:: Data extract ::
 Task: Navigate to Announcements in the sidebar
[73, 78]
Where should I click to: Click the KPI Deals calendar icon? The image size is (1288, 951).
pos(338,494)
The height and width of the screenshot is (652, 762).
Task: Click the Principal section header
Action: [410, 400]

:: Work item ::
Having read the entries above, restate them all word for word.

:: Reply ::
 Task: Navigate to Announcements in the sidebar
[73, 78]
Where should I click to: Click the KPI Deals calendar icon? The image size is (1288, 951).
pos(338,494)
The height and width of the screenshot is (652, 762).
Task: Click the Principal section header
Action: [410, 400]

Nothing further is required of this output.